After a life exceeding 91 years, during which he drew the world's attention through his camera lenses to the daily suffering of black people in South Africa under apartheid policies, renowned South African photographer and artist Peter Magubane took his last breath. Magubane gained fame after joining Drum magazine in 1955 as one of the few black photographers covering the era of oppression. A year later, a historic photograph he captured in a wealthy neighborhood in Johannesburg showed a white girl sitting on a long bench marked "For Europeans Only," while a black girl behind her groomed the white girl’s hair.
In the 1960s, amid the rising anti-apartheid movement, his lens recorded the arrest of Nelson Mandela and the banning of the now-ruling African National Congress party. A decade later, he won international awards for his coverage of the student uprising in Soweto. Magubane frequently faced harassment, assaults, and arrests. Starting in 1969, he was confined to solitary confinement for 586 days. However, Magubane continued to take photographs until he was appointed as Mandela's official photographer in the 1990s.

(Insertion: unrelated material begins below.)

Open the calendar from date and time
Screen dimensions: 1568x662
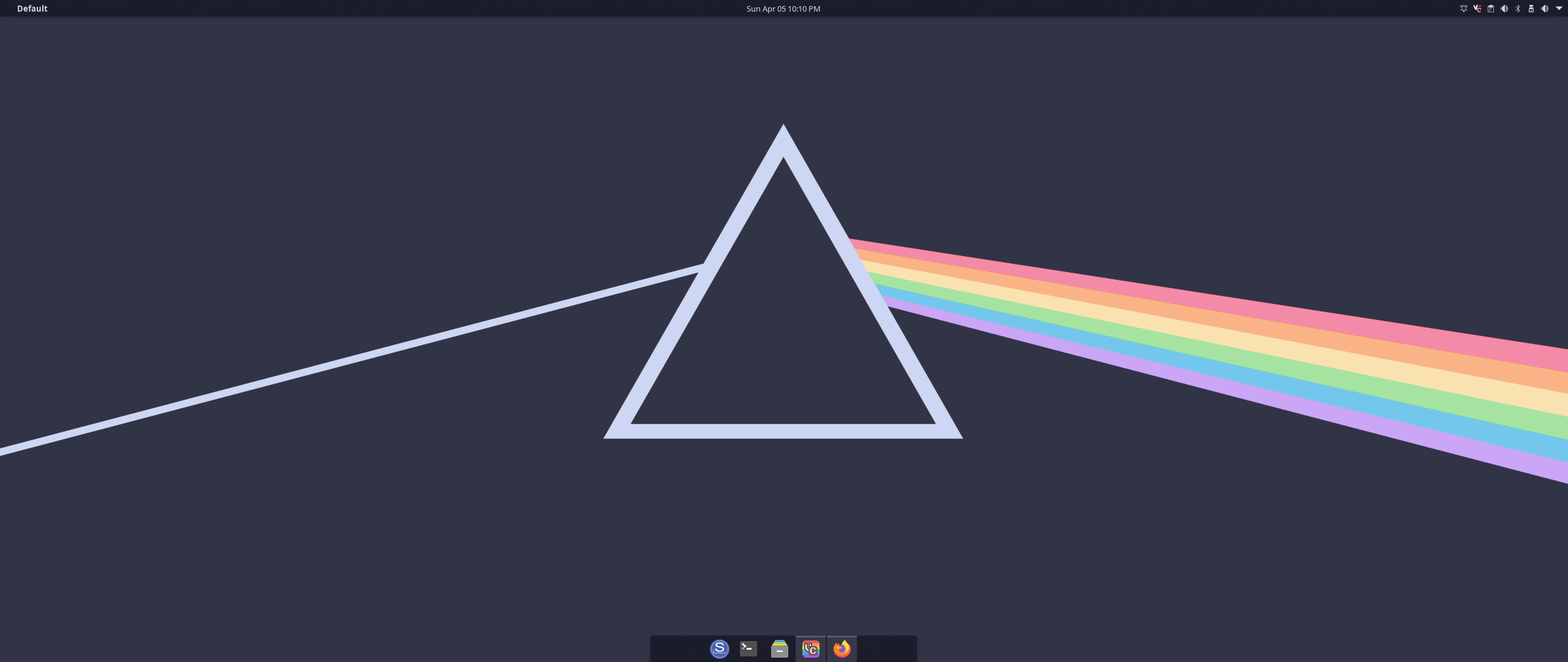point(783,9)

His granddaughter, Oluongeli Magubane, told Reuters, "He was a person who made significant sacrifices for the freedom we enjoy today." She added, "He was fortunate to live to see the country change for the better." Magubane was born in 1932 in the Freehood area now known as Pageview in Johannesburg and grew up in Soweto, which was once a hub for black artists but was ultimately destroyed during the apartheid regime. His daughter, Vickie, stated that he passed away peacefully around noon and would have turned 92 on January 18.